Através dos poetas populares esta
forma-arte de jogar versos- tem sido divulgada pelo Brasil afora, de Norte a
Sul. Sua origem ainda não foi definitivamente esclarecida, mas tudo indica que
é oriunda de Portugal e foi trazida pelos colonizadores. A origem portuguesa vem da música Caninha
Verde,originada da região do Minho (Portugal). É um canto e dança com
refrão, onde as pessoas vão improvisando versos ou cantando versos demorados,
usando sempre o tema de refrão, trazido pra o Brasil pelos iberos. O estudioso
português, Teófilo Braga (1895), foi testemunho de que o nosso cordel se
assemelhava com as “folhas volantes” portuguesas. Manuel Diegues Jr., por sua
vez divide a Literatura de Cordel em três grandes vertentes ou grupos:
- Temas tradicionais (romances e novelas, contos maravilhosos, estória de animais, anti-heróis e tradição religiosa);
- Fatos circunstâncias ou acontecidos (manifestação de natureza física, fatos de repercussão social, cidade e vida urbana, crítica e sátira, o elemento humano: Getúlio Vargas, Tancredo Neves, Juscelino, fanatismo e misticismo como Antônio Conselheiro e Padre Cícero, cangacerismo Antonio Silvino e Lampião, tipos técnicos e tipos regionais);
- Cantorias e pelejas (os desafios).
Quem quiser conhecer os
principais expoentes da Literatura de Cordel brasileira pode consultar a
BIBLIOTECA DO CORDEL da Editora Hedra, de São Paulo, no site www.hedra.com.br . A coleção foi organizada
pelo Prof. Dr. Joseph Luyten com mais de um dezenas de livros que estudam um
importante cordelista.
NOTAS BIBLIOGRÁFICAS
- Breguez, Sebastião – O Cordel de Téo Azevedo, SP, Editora Hedra, 2003.

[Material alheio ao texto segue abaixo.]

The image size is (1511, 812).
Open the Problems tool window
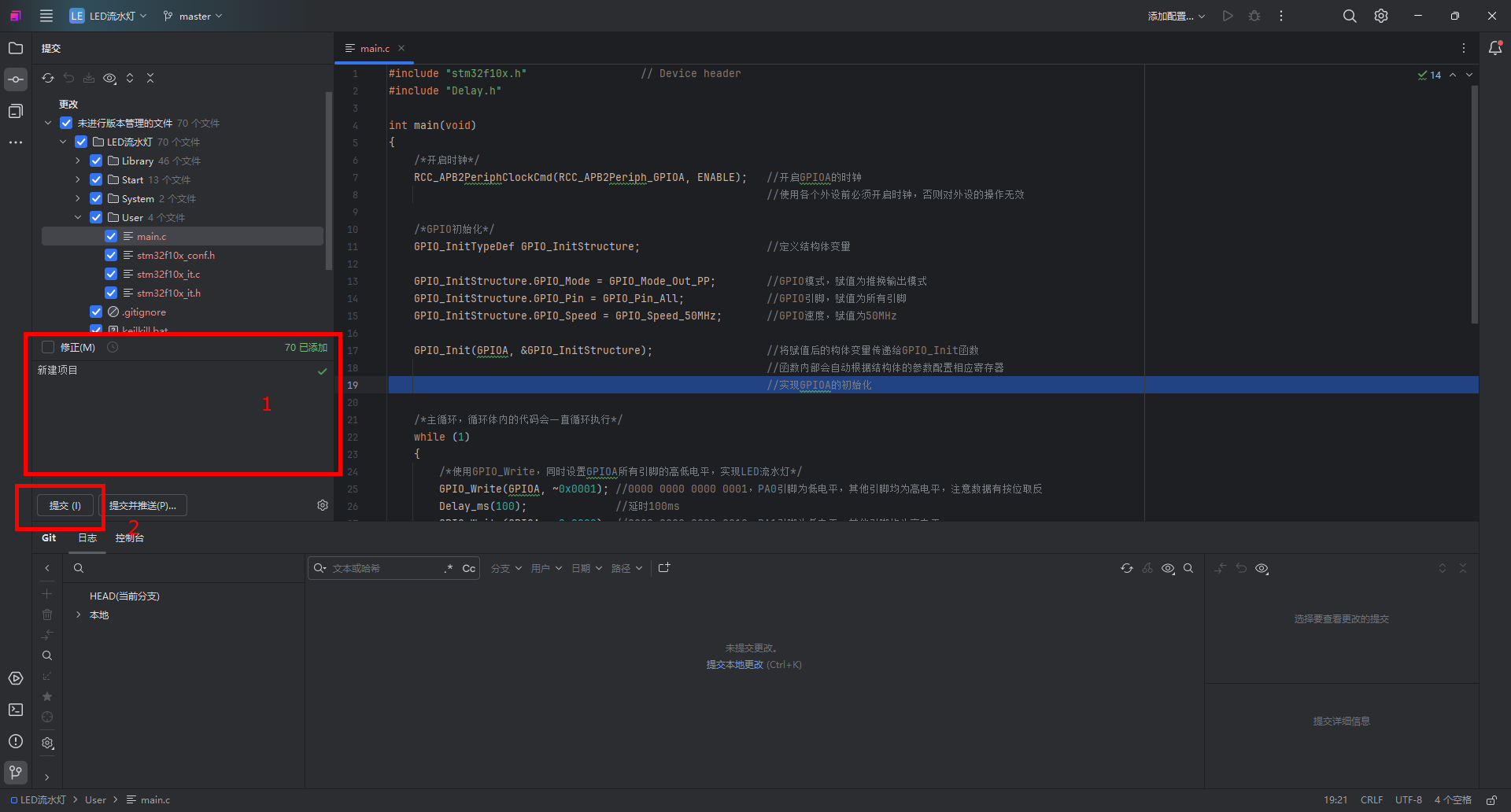[16, 741]
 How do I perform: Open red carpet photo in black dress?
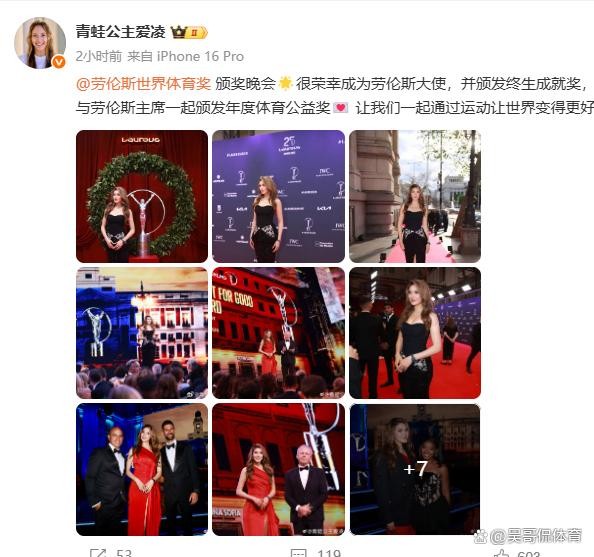pyautogui.click(x=415, y=333)
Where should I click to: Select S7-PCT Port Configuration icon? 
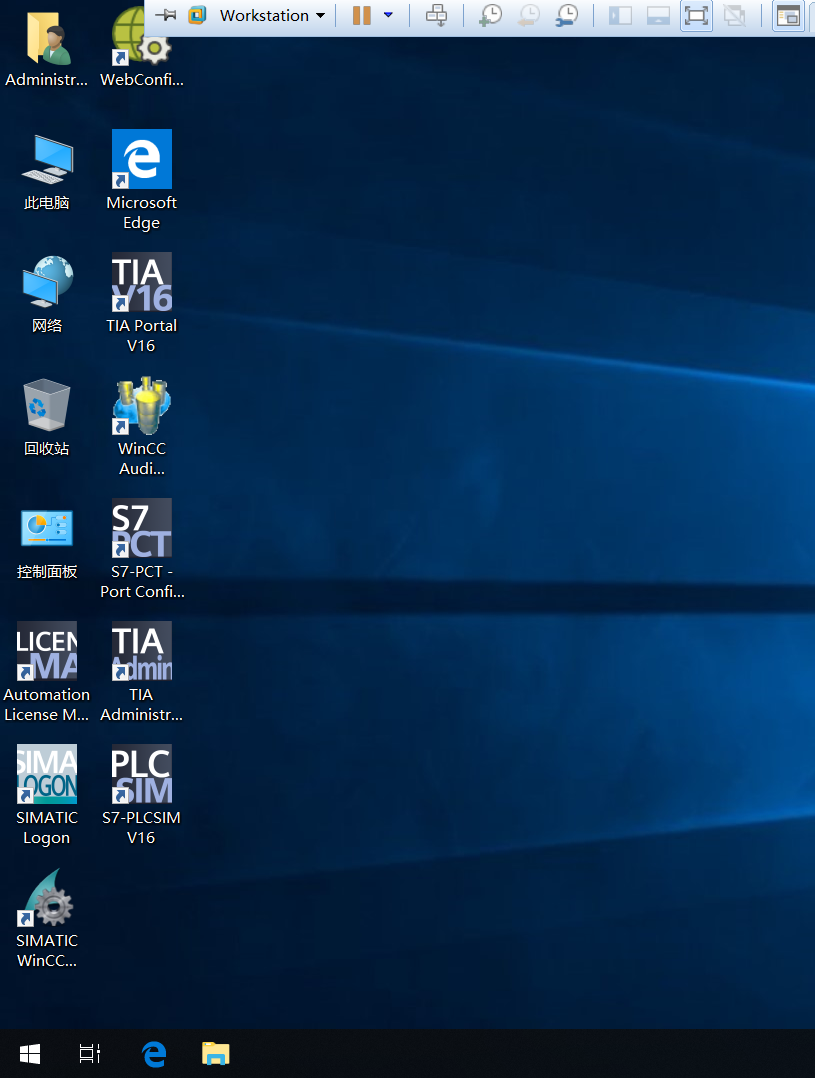click(141, 529)
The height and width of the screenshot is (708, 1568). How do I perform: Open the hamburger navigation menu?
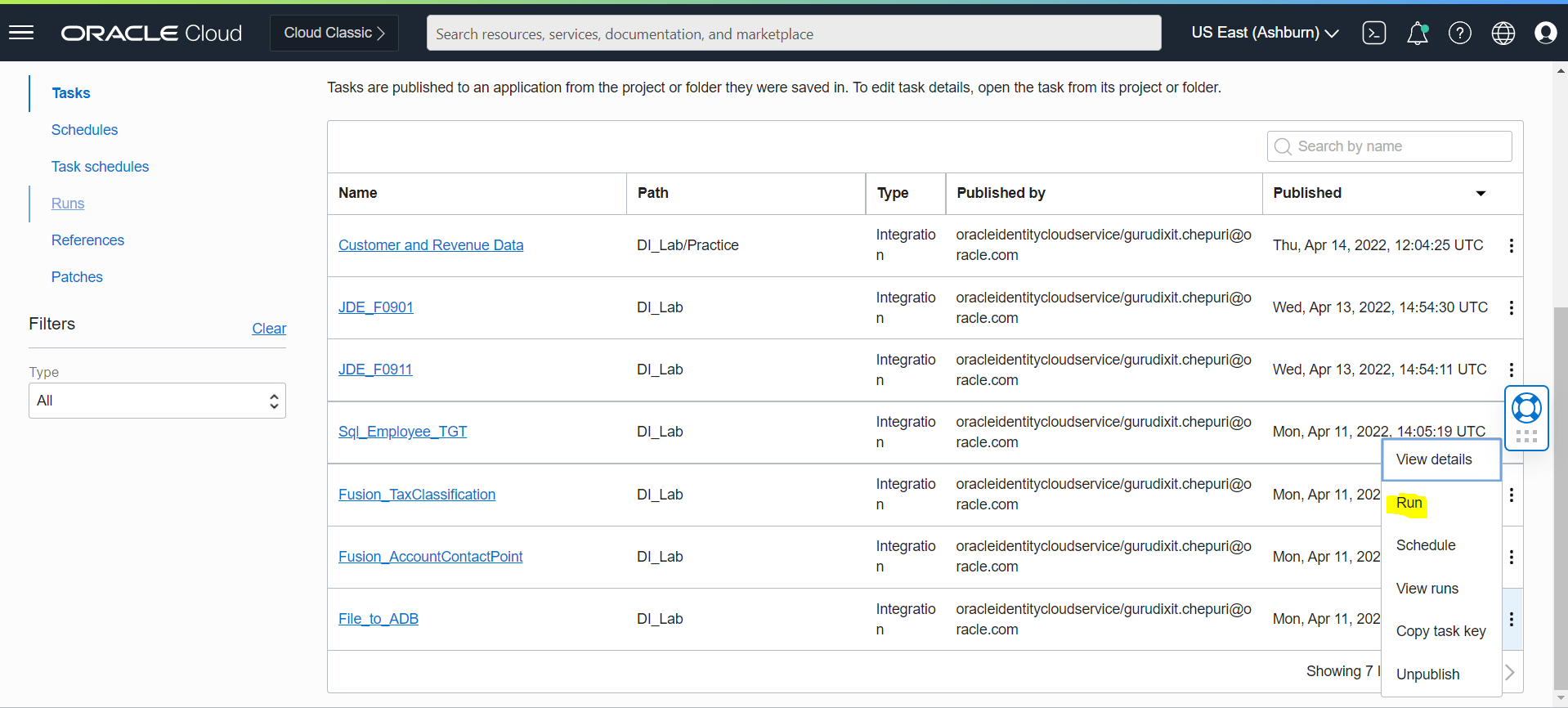21,33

- Câmara Cascudo, Luis da – Dicionário do Folclore Brasileiro, BH, Editora Itatiaia, 1984.
- Beltrão, Luiz – Comunicação e Folclore, SP, Editora Melhoramentos,1971.
- Luyten, Joseph – A Notícia na Literatura de Cordel, SP, Estação Liberdade, 1992.
- Benjamin, Roberto – Folkcomunicação na Sociedade Contemporânea, Porto Alegre, Comissão Gaúcha de Folclore, 2004.